__What is required__. Reproduce the records below verbatim, line for line.

__Recorded data__.
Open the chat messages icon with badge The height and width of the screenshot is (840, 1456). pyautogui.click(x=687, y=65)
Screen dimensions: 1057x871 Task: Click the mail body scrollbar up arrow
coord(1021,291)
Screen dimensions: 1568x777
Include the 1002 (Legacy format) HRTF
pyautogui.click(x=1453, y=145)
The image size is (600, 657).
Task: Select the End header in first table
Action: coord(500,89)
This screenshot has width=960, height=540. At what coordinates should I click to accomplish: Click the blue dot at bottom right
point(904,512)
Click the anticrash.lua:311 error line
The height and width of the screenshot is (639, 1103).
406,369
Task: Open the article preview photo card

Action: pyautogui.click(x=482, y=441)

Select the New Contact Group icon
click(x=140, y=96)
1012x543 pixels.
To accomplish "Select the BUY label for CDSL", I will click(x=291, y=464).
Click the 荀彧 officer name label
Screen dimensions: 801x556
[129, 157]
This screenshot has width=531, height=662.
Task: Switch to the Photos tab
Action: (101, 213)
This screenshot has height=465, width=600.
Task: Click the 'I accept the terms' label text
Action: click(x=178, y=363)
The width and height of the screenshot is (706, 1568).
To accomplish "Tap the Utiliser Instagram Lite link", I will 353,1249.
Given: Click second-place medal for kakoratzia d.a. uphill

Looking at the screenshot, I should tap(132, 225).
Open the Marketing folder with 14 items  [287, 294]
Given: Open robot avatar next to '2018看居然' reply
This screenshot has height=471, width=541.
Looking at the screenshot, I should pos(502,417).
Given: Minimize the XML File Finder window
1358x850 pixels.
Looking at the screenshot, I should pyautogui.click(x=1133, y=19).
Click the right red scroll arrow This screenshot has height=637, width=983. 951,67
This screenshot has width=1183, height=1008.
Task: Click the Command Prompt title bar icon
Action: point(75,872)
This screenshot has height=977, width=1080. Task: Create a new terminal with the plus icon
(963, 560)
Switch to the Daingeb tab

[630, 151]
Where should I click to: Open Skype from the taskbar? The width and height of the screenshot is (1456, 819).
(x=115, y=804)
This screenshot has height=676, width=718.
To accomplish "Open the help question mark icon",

__Reply to the exercise__.
Open the chat messages icon with badge The height and width of the screenshot is (840, 1456). pyautogui.click(x=687, y=65)
Screen dimensions: 1057x871 Task: Click the mail body scrollbar up arrow
coord(1021,291)
Screen dimensions: 1568x777
Include the 1002 (Legacy format) HRTF
pyautogui.click(x=1453, y=145)
The image size is (600, 657).
Task: Select the End header in first table
Action: coord(500,89)
This screenshot has width=960, height=540. At what coordinates should I click to accomplish: Click the blue dot at bottom right
point(904,512)
Click the anticrash.lua:311 error line
The height and width of the screenshot is (639, 1103).
406,369
Task: Open the article preview photo card

Action: pyautogui.click(x=482, y=441)

Select the New Contact Group icon
click(x=140, y=96)
1012x543 pixels.
To accomplish "Select the BUY label for CDSL", I will click(x=291, y=464).
Click the 荀彧 officer name label
Screen dimensions: 801x556
[129, 157]
This screenshot has width=531, height=662.
Task: Switch to the Photos tab
Action: (101, 213)
This screenshot has height=465, width=600.
Task: Click the 'I accept the terms' label text
Action: click(x=178, y=363)
The width and height of the screenshot is (706, 1568).
To accomplish "Tap the Utiliser Instagram Lite link", I will 353,1249.
Given: Click second-place medal for kakoratzia d.a. uphill

Looking at the screenshot, I should tap(132, 225).
Open the Marketing folder with 14 items  [287, 294]
Given: Open robot avatar next to '2018看居然' reply
This screenshot has height=471, width=541.
Looking at the screenshot, I should pos(502,417).
Given: Minimize the XML File Finder window
1358x850 pixels.
Looking at the screenshot, I should pyautogui.click(x=1133, y=19).
Click the right red scroll arrow This screenshot has height=637, width=983. 951,67
This screenshot has width=1183, height=1008.
Task: Click the Command Prompt title bar icon
Action: point(75,872)
This screenshot has height=977, width=1080. Task: Create a new terminal with the plus icon
(963, 560)
Switch to the Daingeb tab

[630, 151]
Where should I click to: Open Skype from the taskbar? The width and height of the screenshot is (1456, 819).
(x=115, y=804)
This screenshot has height=676, width=718.
To accomplish "Open the help question mark icon",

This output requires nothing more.